Facial expressions morph constantly: skeptical, outraged, disappointed, confused, shocked – there is a range of clever emotion worked into the each character.

Colours are bright and dark, matched to each scene: whether it’s a futuristic prison in the sky, or the green and aqua blue of the micro universe. Contrasting with the colour palette of the micro universe is the scarlet of both the FF‘s uniforms, and FF team member Medusa’s lustrous red hair.

Cast

Despite downplaying their role in the comic book, Marvel comics employees, and Future Foundation creative team, Matt Fraction, Michael Allred, and Tom Brevort appear in the comic book playing themselves. They are the stand-out characters for their humour.

The working relationship between an author, writer, and editor can be fraught with stress. Under a crisis situation, the facets of this relationship is played for laughs – Fraction and Allred hide behind their editor when in danger of being attacked by a giant tiger.

The whole point of inviting a Marvel comics creative team on a FF mission is to have them write an entertaining comic that will improve the team’s flagging publicity. Scott Lang – The Ant-man – effectively leads them through the crisis.

The cast have to cope with an onslaught of strange concepts – the Fantastic Four character Johnny Storm appears, albeit as an older, cynical man from a distant future. This Old Johnny Storm accuses Alex Power , a Future Foundation student, of colluding with Doctor Doom (The FF and Fantastic Four‘s key villain). He’s not wrong, but the accusation creates a snowball effect, leading Alex and several other students to start a guessing game with another evil genius named Maximus the Mad, mentioned earlier in this review, in their search for a way to stop Doctor Doom.

It’s a parade of weird and strange, but the humor and light science fiction work well together.

Themes, Ethics, Values.

A tiger, taken from it’s enclosure in a New York Zoo by Artie and Leech, two more FF students, wrecks havoc on Scott Lang’s expedition with the Marvel Creative team.

Artie and Leech use Hank Pym’s shrinking particles to shrink the Tiger to cat-like size and smuggle it into a backpack. Despite the humor abounding around this crisis, their is a brief comment about conservation here.

Neil Gunn, a blogger for the World Wildlife Foundation, comments that a Bengal Tiger he observed at Whipsnade Zoo in Bedfordshire, UK, looked pretty darn miserable. He goes on to argue that their is value in showing kids real, wild animals in a zoo setting – it can inspire a desire to save animals from extinction. The Future Foundation are doing alright as custodians of the Fantastic Four‘s class, since they are taking them to see the tiger.

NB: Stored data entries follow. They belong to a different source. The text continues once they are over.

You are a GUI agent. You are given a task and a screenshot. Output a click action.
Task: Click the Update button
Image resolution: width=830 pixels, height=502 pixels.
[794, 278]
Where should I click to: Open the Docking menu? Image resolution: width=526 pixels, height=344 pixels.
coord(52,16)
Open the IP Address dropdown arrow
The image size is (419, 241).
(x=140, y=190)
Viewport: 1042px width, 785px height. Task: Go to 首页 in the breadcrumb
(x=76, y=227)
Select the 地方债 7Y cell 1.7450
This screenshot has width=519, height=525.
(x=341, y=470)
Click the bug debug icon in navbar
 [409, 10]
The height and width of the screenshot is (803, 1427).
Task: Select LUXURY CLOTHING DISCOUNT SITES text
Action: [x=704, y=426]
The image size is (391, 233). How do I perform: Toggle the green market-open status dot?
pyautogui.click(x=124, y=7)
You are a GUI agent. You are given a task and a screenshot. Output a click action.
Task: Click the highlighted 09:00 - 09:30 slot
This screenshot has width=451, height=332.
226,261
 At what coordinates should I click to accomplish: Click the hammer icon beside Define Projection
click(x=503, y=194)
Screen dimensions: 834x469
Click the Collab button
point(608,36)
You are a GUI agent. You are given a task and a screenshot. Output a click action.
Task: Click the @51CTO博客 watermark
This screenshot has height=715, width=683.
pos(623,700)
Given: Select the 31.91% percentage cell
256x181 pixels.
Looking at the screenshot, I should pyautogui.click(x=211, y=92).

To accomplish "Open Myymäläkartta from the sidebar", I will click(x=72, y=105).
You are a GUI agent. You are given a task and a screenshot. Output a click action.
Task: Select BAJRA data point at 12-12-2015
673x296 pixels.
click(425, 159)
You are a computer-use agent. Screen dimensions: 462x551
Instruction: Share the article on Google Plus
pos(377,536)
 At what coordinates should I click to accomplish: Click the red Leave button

Artie and Leech are even a little bit like activists as they free the tiger from it’s enclosure.

This set of values, however, raises a question important to conservation of endangered animals: is it appropriate to use exciting and dangerous exhibits to bring about positive interest in a cause or organisation? That’s what the FF are planning – they apparently have a PR problem, and the Marvel Comics team are going to publish a comic to solve that problem. But there is a real danger to the tiger – it is mistreated by the students – and to the heroes and creative team – the tiger attacks them.

The comic raises these questions, alongside other topics such as manipulation of the young: that evil genius mentioned earlier? He is imprisoned, and plays a game of 20 questions with Alex Power and other students to win his freedom. Maximus knows that he can trick the children with a game.

A bit more on FF #10.

Just a minor observation – other Marvel comics starring young super heroes (Young Avengers) have had repetitive use of pancakes almost to the point of adoration. It’s refreshing to see the breakfast food taken down a notch after Old Johnny Storm throws pancakes on the FF kitchen floor in a blind rage. This comics sense of humour is strong, and it’s combined with top-class art, surprising depth of character, and good science fiction.

FF #10 is published by Marvel Comics. $2.99 USD. Matt Fraction (w.) Michael Allred (a.) Laura Allred (c.) VC’s Clayton Cowels (l.) Cover art by Michael Allred and Laura Allred.